Hacker News new | ask | show | jobs
by jakobegger 2924 days ago
Yes, and "certificates" sounds like "certiticates".

Reminds me of a story about a copying machine that had a image compression algorithm for scans which changed some numbers on the scanned page to make the compressed image smaller. (Can't remember where I read about that, must have been a couple years ago on HN)

2 comments

It's the lossy jbig2 compression in Xerox copiers: http://www.dkriesel.com/en/blog/2013/0802_xerox-workcentres_...

And yes, I think this is a relevant comparison. As the entropy model becomes more sophisticated, errors are more likely to be plausible texts with different meaning, and less likely to be degraded in ways that human processing can intuitively detect and compensate for.

> t's the lossy jbig2 compression in Xerox copiers: http://www.dkriesel.com/en/blog/2013/0802_xerox-workcentres_....

My understanding of this fault was that it was a bug in their implementation of JBIG2, not the actual compression? Linked article seems to support this.

I think it was just overly aggressive settings of compression parameters. I don't see any evidence that the jbig2 compressor was implemented incorrectly. Source: [1]

[1]: https://www.xerox.com/assets/pdf/ScanningQAincludingAppendix...

Right. Jbig2 supports lossless compression. I'm not very familiar with the bug, but it could have been a setting somewhere in the scanner/copier that it was changed to lossy compression instead. Or they had lossy compression on by default or misconfigured some other way (probably a bad idea for text documents).
The bad thing was that it used lossy compression when copying. That was the problem.
No. The bug was when using the "Scan to PDF" function. It happened on all quality settings. Copying (scanning+printing in one step, no PDF) was not effected.
No compression system in the world forces you to share parts of the image that shouldn't be shared. So that's true in a vacuous sense.

But the nature of the algorithm means that you have this danger by default. So it's fair to put some blame there.

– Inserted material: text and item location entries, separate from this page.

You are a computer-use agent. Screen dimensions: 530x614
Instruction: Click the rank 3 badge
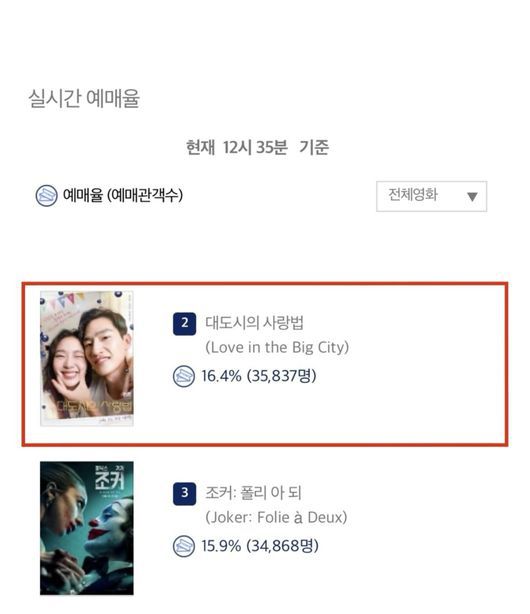click(185, 493)
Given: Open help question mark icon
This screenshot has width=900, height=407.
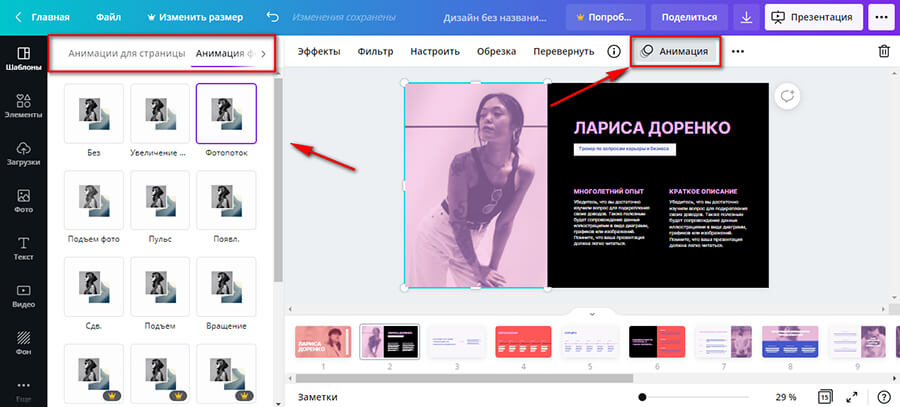Looking at the screenshot, I should pyautogui.click(x=883, y=397).
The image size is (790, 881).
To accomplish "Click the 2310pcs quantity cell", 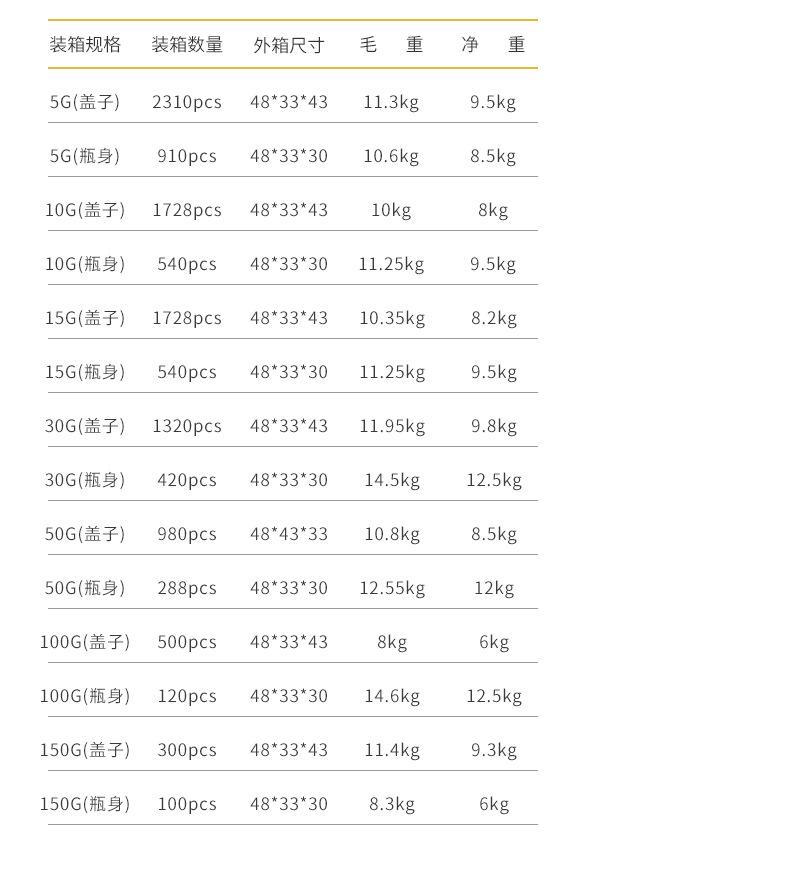I will pos(187,102).
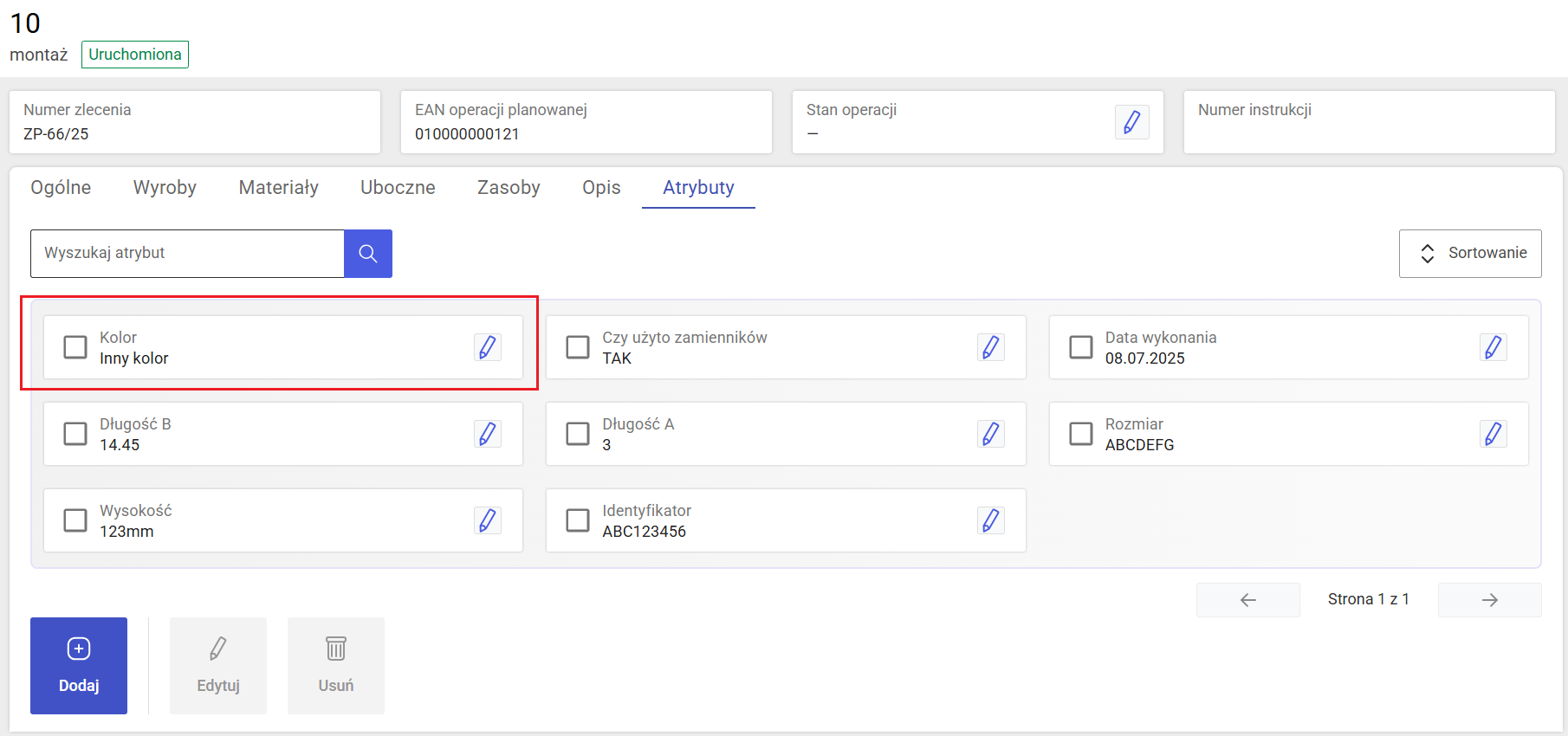Go to previous page arrow
The height and width of the screenshot is (736, 1568).
(x=1247, y=600)
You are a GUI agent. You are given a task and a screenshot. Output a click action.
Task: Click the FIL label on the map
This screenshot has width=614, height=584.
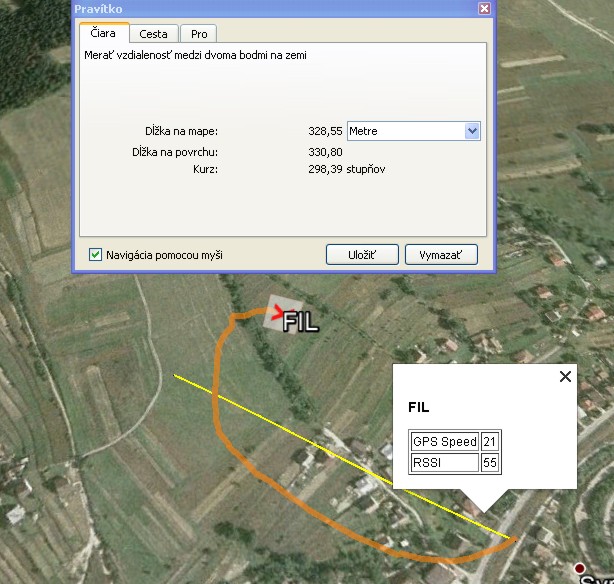(x=301, y=322)
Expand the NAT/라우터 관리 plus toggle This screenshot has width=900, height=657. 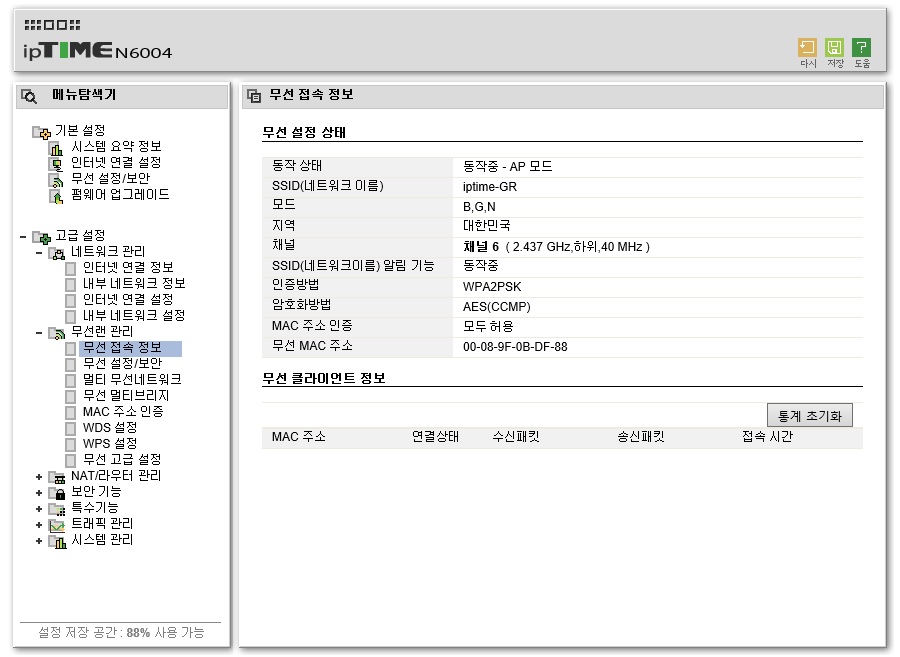(x=38, y=477)
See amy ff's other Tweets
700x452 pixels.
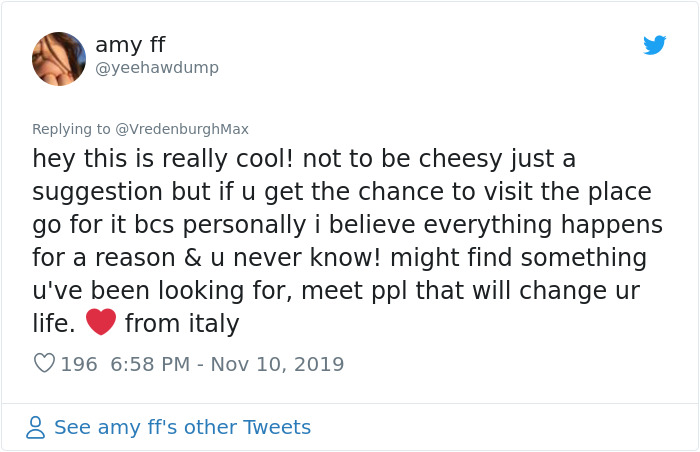click(x=182, y=428)
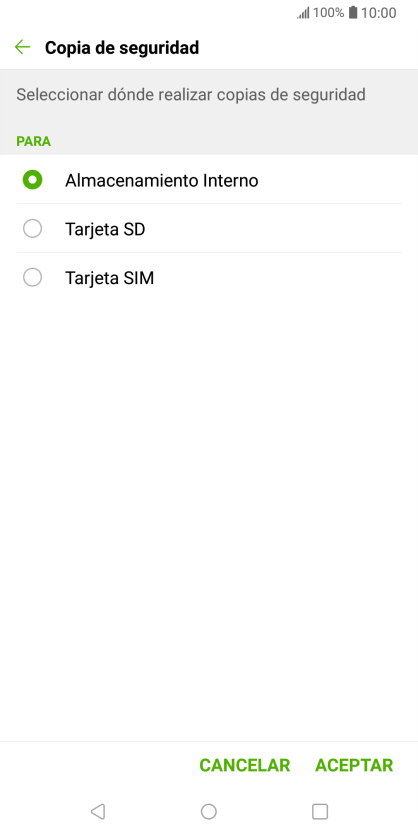Screen dimensions: 418x836
Task: Tap the PARA section header
Action: tap(34, 141)
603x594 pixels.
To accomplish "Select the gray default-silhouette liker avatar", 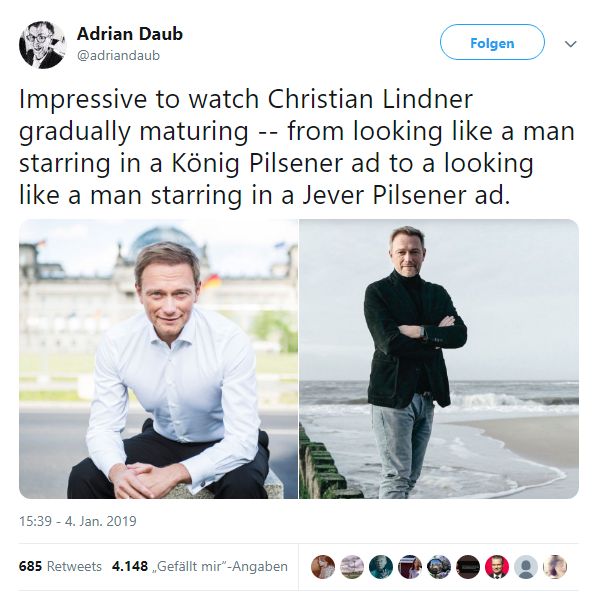I will tap(526, 567).
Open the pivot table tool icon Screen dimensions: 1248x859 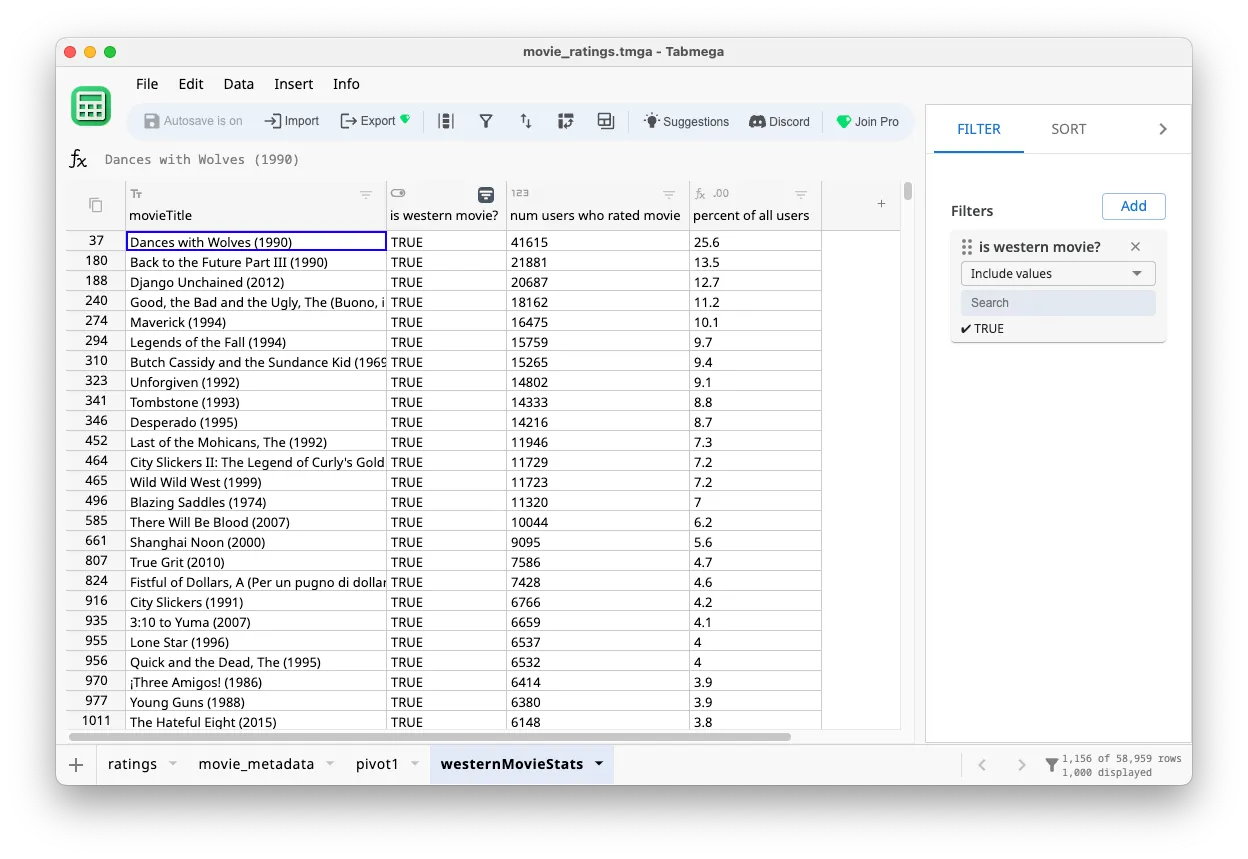(x=566, y=121)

This is a big rabbit hole of issues I'd never even considered before. Should we be striving to hide our mistakes by making our best guess, or make a guess, that if wrong, is easy to detect?
The algorithm detected similar patterns and replaced these with references. This lead to characters being changed into similar looking characters that also appeared on the page.
Xerox copier flaw changes numbers in scanned docs: https://www.theregister.co.uk/2013/08/06/xerox_copier_flaw_m...